__Text block__
ClinGen Dosage Sensitivity Curation Page

FTSJ1

  • Curation Status: Complete

Location Information

Select assembly: (NC_000023.10) (NC_000023.11)
Evidence for haploinsufficiency phenotype
PubMed ID Description
15162322 Freude et al. (2004) screened 244 unrelated individuals with putative XLID and identify mutations in FTSJ1 in 3 of these individuals. The mutations identified were a single-nucleotide substitution resulting in a splice defect and the absence of exon 9, a nonsense mutation, and a splice-site mutation.
15342698 Ramser et al. (2004) sequence an 11.3 Mb linkage interval in a large Belgian family with non syndromic XLID and identify a splice acceptor site (IVS3-2A>G) in all affected individuals and carrier females. The mutation was absence in all unaffected male family members. The mutation results in the skipping of exon 4 and introduces a premature stop codon in exon 5.

__Instructions__
(1) According to the FTSJ1 curation page, how many unrelated individuals did Freude et al. (2004) screen?
(2) Carry on writing the FTSJ1 curation page past its final sentence.
The entries after this point are separate from the FTSJ1 curation page.

__Information__
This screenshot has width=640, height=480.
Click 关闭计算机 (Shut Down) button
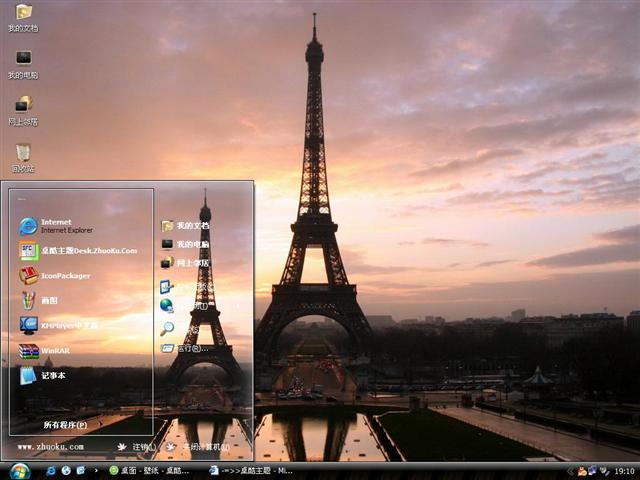tap(200, 447)
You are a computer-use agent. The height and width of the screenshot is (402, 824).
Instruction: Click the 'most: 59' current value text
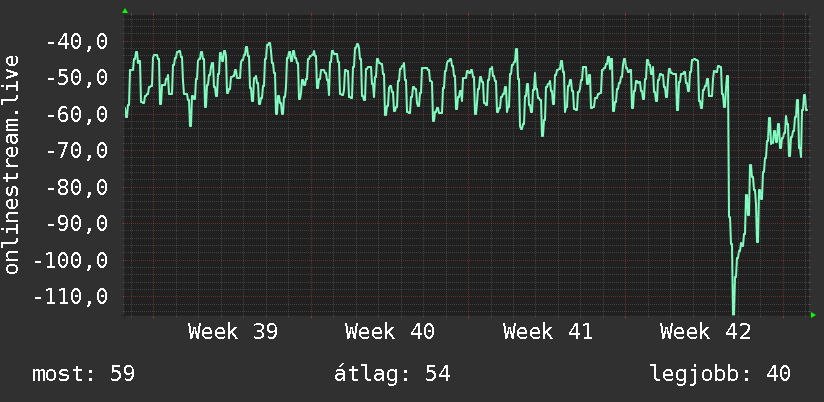tap(84, 374)
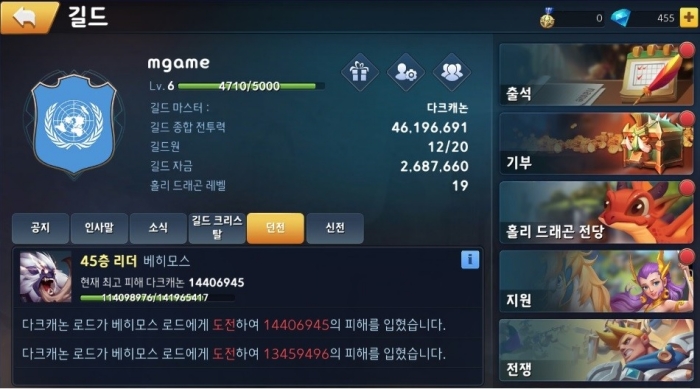The width and height of the screenshot is (700, 389).
Task: Click the Behemoth boss HP progress bar
Action: 157,297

__Answers for the exercise__
(1) 244 unrelated individuals with putative XLID.

(2)
18081026 Takano et al. (2008) screen 73 unrelated Japanese males with ID and identify a splice site mutation of FTSJ1 in one affected individual and his unaffected mother. The mutation results in the failure to remove intron 8 leading to a premature stop codon in exon 9.

Haploinsufficiency phenotype comments:

Mutations of FTSJ1 are reported to result in non-syndromic forms of X-linked intellectual disability.

The loss-of-function and triplosensitivity ratings for genes on the X chromosome are made in the context of a male genome to account for the effects of hemizygous duplications or nullizygous deletions. In contrast, disruption of some genes on the X chromosome causes male lethality and the ratings of dosage sensitivity instead take into account the phenotype in female individuals. Factors that may affect the severity of phenotypes associated with X-linked disorders include the presence of variable copies of the X chromosome (i.e. 47,XXY or 45,X) and skewed X-inactivation in females.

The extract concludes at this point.